L’événement, Bénin – Contrairement à l’audience du 7 octobre dernier, celle de ce lundi 18 novembre 2024 n’a pas été de courte durée. C’est un peu après 11 heures que l’audience a débuté, en présence de l’accusé Steve Amoussou, de ses avocats, de membres de sa famille, de journalistes et de quelques curieux. Retour sur une journée où accusations, controverses et révélations ont ponctué les débats.
L’audience a démarré sur un ton marqué par la confrontation juridique. À peine le juge a interrogé Steve Amoussou sur ses éventuelles activités de chroniqueur, l’un de ses avocats a immédiatement soulevé une exception de nullité de la procédure. Tour à tour, les avocats de la défense ont rappelé que leur client avait été victime d’un enlèvement et ont exigé sa remise en liberté, arguant que la procédure était entachée de multiples irrégularités.
Maître Julien Togbadja a notamment dénoncé les conditions de l’arrestation de Steve Amoussou.
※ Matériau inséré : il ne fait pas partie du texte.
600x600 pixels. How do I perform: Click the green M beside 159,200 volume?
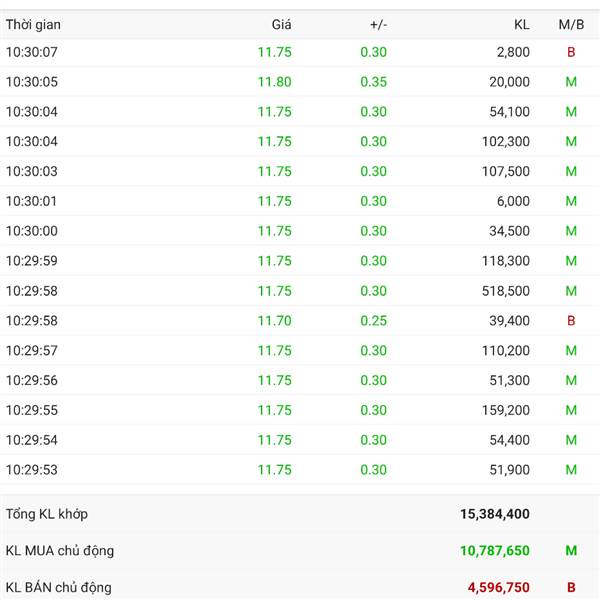click(x=571, y=410)
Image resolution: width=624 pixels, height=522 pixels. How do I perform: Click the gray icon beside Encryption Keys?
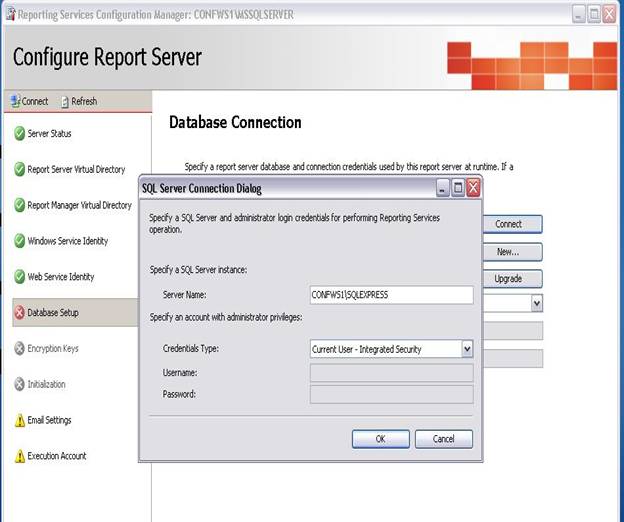pos(19,349)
Selon lui, ce dernier, arrêté et interrogé dans la même nuit, avait demandé à contacter un avocat dès le lendemain, une requête catégoriquement refusée par les forces de police. D’après l’avocat de la défense « Quand vous jugez et condamnez les voleurs d’un bien, alors le bien doit être restitué », faisant allusion aux ravisseurs de son client, déjà condamnés.
En réponse, le parquet spécial a demandé au magistrat du siège de rejeter l’ensemble des exceptions soulevées par la défense. Selon le ministère public, il s’agit de déterminer si l’accusé est coupable de propos injurieux et xénophobes susceptibles de semer la division au sein du pays.
L’intervention de Steve Amoussou
Profitant d’un moment de prise de parole accordé par le juge, Steve Amoussou a témoigné sur les circonstances de son enlèvement, qu’il qualifie de traumatisantes. Dans un ton empreint d’émotion, il a déclaré que ce qu’il a vécu lors de l’enlèvement « est le stade suprême de la sorcellerie. » L’accusé a également exprimé sa frustration face à la libération prochaine de ses ravisseurs, alors que lui-même risque une incarcération prolongée : « D’ici quelques mois, ils vont retrouver la liberté et continuer à narguer ma famille, alors que moi, je serai en prison. » Malgré les tensions entre les différentes parties, le juge a décidé de renvoyer l’affaire au 9 décembre 2024, sans trancher sur les arguments de nullité.
Au terme de l’audience, l’avocat de Steve Amoussou, Me Barnabé Gbago, a livré une critique acerbe de la procédure judiciaire en cours. Répondant aux questions de la journaliste Rachida Houssou, il a dénoncé les irrégularités qui ont marqué l’arrestation de son client à Lomé, au Togo. « Dans un État de droit, on ne peut pas accepter ce genre de procédure viciée. On a pris Steve Amoussou en pleine nuit, sans respecter aucune règle, ni même le droit international. », a-t-il souligné.
Selon l’avocat, le « rapt » de Steve Amoussou à Lomé aurait impliqué des commissaires béninois et togolais, en violation flagrante des accords juridiques entre les deux pays. D’après lui « rien n’a été respecté. Il existe une convention entre le Bénin et le Togo, mais elle a été totalement ignorée. »
Des commissaires impliqués : une révélation à venir
Un point particulièrement marquant de l’intervention de Me Gbago au micro de Rachida Houssou a été la révélation qu’au moins deux commissaires de police seraient impliqués dans l’affaire du « rapt ». L’avocat a promis de dévoiler prochainement leur identité. Pour Me Barnabé Gbago « on a fait une parodie de justice pour condamner deux personnes, alors qu’il y a au moins cinq personnes en jeu, dont deux commissaires de police qui sont en jeu dans ce cas-ci. Nous les révélerons, parce que au Togo, c’est clair, c’est dans les PV de Togo». Me Gbago a également accusé la cour de Repression des Infractions Économiques et du terrorisme (CRIET) de partialité, affirmant qu’elle « est une justice illusoire ». Pour lui, l’intervention des juridictions togolaises pourrait être déterminante, car « pour une fois, la CRIET ne pourra plus faire ce qu’elle veut. »
La prochaine audience, prévue le 9 décembre, pourrait être le théâtre de révélations déterminantes, notamment sur l’implication présumée des « commissaires de police ». Affaire à suivre.